Montgomery's far-left legal activist group, the Southern Poverty Law Center (SPLC), is involved in yet another defamation lawsuit over its controversial "hate list."

According to the Washington Times, U.S. District Judge W. Keith Watkins refused a request by the SPLC to drop a defamation case brought against it by the Georgia-based Dustin Inman Society (DIS), an advocacy group for securing the U.S. borders. 

The DIS was founded in 2005 by D.A. King. According to reports, King was influential in creating Georgia's controversial immigration bill in 2011, guiding the legislators who drafted the law. 

The bill requires businesses in Georgia with 10 or more employees to electronically verify that employees are eligible to work in the United States. It also made the intentional transportation of illegal immigrants a crime punishable by a fine of up to $1,000 and a prison sentence of up to one year. 

King is suing the SPLC because the organization labeled them an "anti-immigrant hate group" on its website. 

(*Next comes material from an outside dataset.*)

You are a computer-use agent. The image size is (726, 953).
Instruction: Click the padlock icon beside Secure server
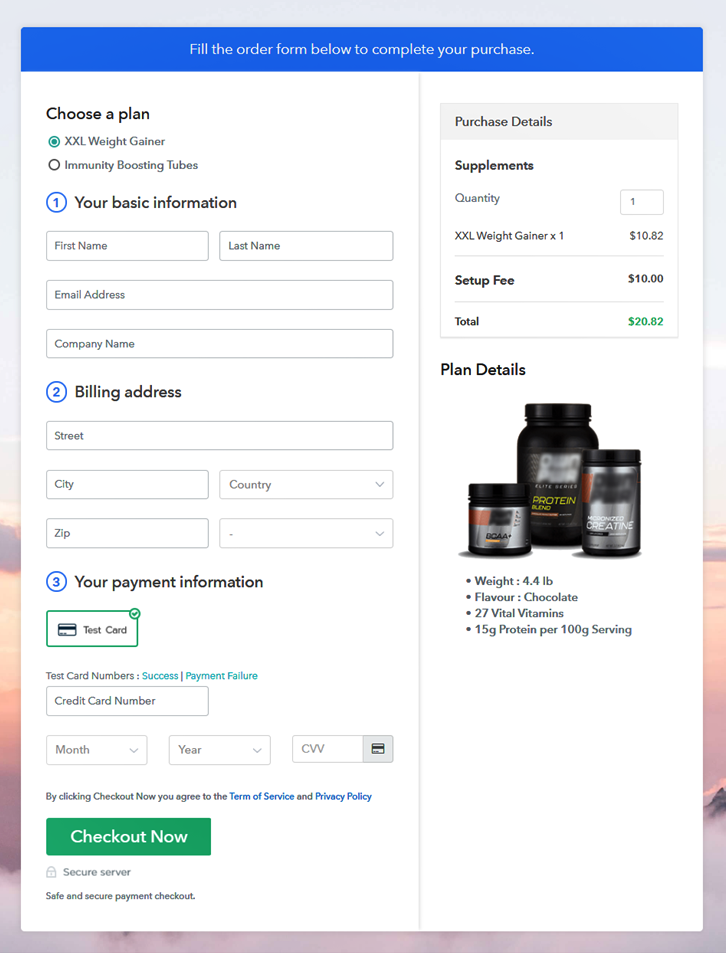coord(51,872)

For the last 30 years, the SPLC has been accused of hypocrisy, facilitating an unhealthy work environment and leveraging its influence for progressive ideological objectives. Conservatives accuse the SPLC of including groups with standard conservative agendas on the same list as violent organizations like the Ku Klux Klan.

SPLC has faced numerous defamation lawsuits over its naming of those hate groups.

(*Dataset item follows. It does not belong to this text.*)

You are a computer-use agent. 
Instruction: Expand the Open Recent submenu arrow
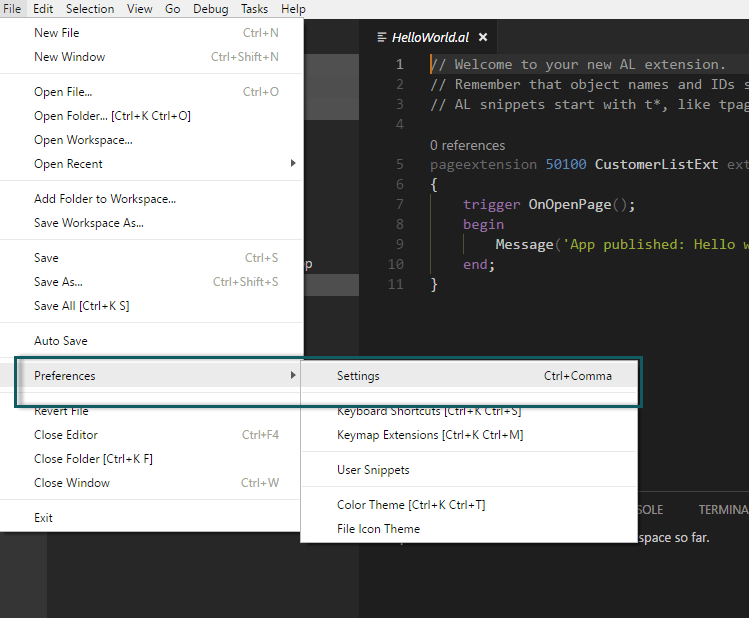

In 2018, it paid a $3 million settlement and apologized for branding Muslim reformer Maajid Nawaz an "anti-Muslim Extremist" in its "Field Guide to Anti-Muslim Extremists."

In 2019, Jessica Prol Smith wrote an article on USA Today, blaming the SPLC for instigating a terrorist attack against her employer, the Family Research Council (FRC), which almost killed her.

The FRC, a conservative evangelical organization that advocates for pro-life causes, traditional marriage and religious liberty, was labeled a hate group by the SPLC. The assailant admitted to the FBI that he selected the FRC office to attack for this reason.

Smith called the SPLC a "hate-based scam" and an "obscenely wealthy marketing scheme."

The SPLC continues to designate the FRC as a hate group today.

In 2020, the Republican National Committee approved a resolution to condemn the law center's standards for identifying hate groups. 

SPLC has also received criticism from the left for milking "gullible Northern liberals" for money while misaligning itself with its supposed values.

In addition to labeling organizations "hate groups" on their website, the SPLC also provides information about who it deems to be hate groups to the FBI and other law enforcement agencies. It has worked with big tech organizations like Google, Facebook, Twitter and Amazon.

Earlier this year, a controversial FBI memo cited the SPLC hate group list and suggested the federal agency should monitor traditionalist Catholics through "the development of sources with access," including in "places of worship." The FBI later rescinded the memo following backlash from concerned Christians.

In the DIS case, the SPLC attorneys argued that there could be no fixed definition of being "anti-immigrant" and, therefore, there is no standard to say that the SPLC was false. They also argued that the First Amendment protects the SPLC's speech.

Watkins argued that there is a fixed definition of "immigrant" in federal law, so it's possible to establish the meaning of "anti-immigrant." 

Nevertheless, defamation lawsuits are difficult to win. The plaintiffs must prove that the SPLC showed "actual malice" in labeling the DIS a hate group.